Icône du cinéma muet des années 1920, Pola Negri compte parmi les plus célèbres actrices polonaises. Femme fatale à l’écran et dans la vie, elle devint l’une des plus riches de Hollywood grâce à un contrat mirobolant avec le studio américain Paramount.
La future étoile naquit en 1897 sous le nom de Barbara Apolonia Chalupiec, à Lipno, un village situé 170 km à l’ouest de Varsovie. Sa mère était polonaise de souche, son père d’origine rom slovaque. Elle hérita de celui-ci ses cheveux couleur ébène, ses yeux noirs et son regard à l’hypnotique pugnacité.
Alors qu’elle avait trois ans, son père fut arrêté et exilé en Sibérie par les autorités russes pour sa participation à un groupe indépendantiste polonais. Pour subvenir aux besoins de la famille démunie, sa mère décida alors de rejoindre la capitale. Décelant le talent de Pola (diminutif de Apolonia), elle l’inscrivit à l’Académie Impériale de Ballet de Varsovie.
Malheureusement, la tuberculose envoya la jeune fille en sanatorium. C’est là que la précoce artiste choisit le pseudonyme Pola Negri, en référence à Ada Negri, une poétesse italienne qu’elle appréciait particulièrement. Après sa convalescence, devant renoncer à une carrière de ballerine, Pola fut admise au Conservatoire d’Art Dramatique de Varsovie.

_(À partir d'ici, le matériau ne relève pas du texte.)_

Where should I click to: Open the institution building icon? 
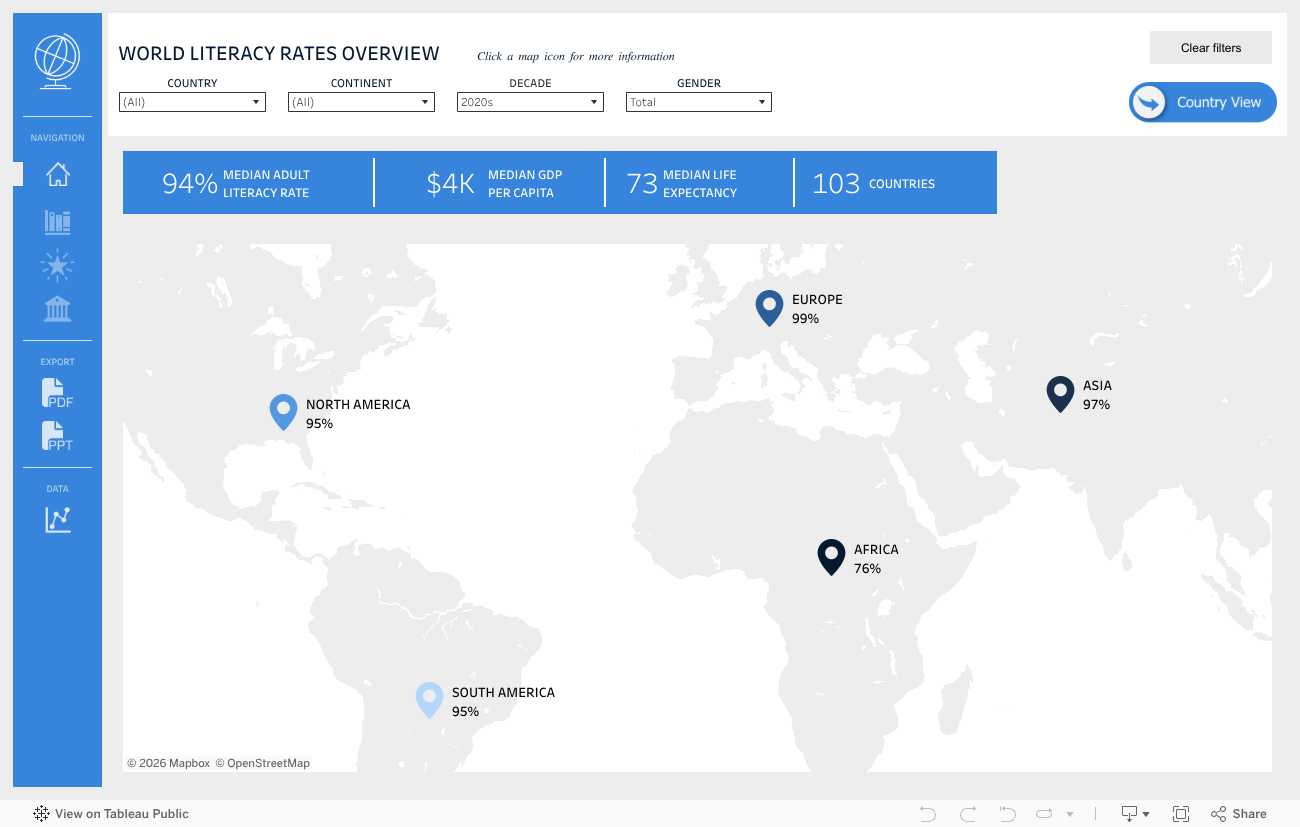coord(58,309)
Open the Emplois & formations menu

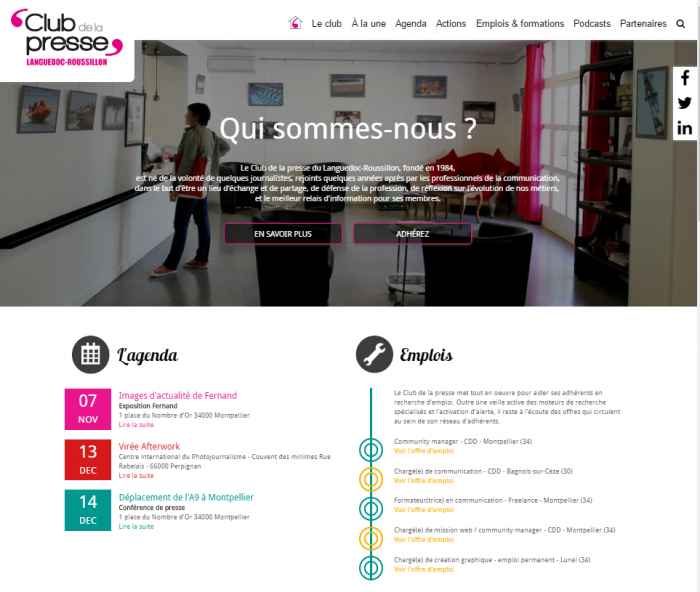pos(520,24)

Fin 1912, l’adolescente fit ainsi ses débuts sur les planches de théâtre. Elle rencontra un certain succès mais sa voix grave n’enthousiasmait pas tous les critiques. Elle se tourna alors vers le cinéma muet où elle fit une première apparition remarquée en 1914 dans le mélodrame Niewolnica zmyslow (Esclave de ses sens) de Jan Pawlowski.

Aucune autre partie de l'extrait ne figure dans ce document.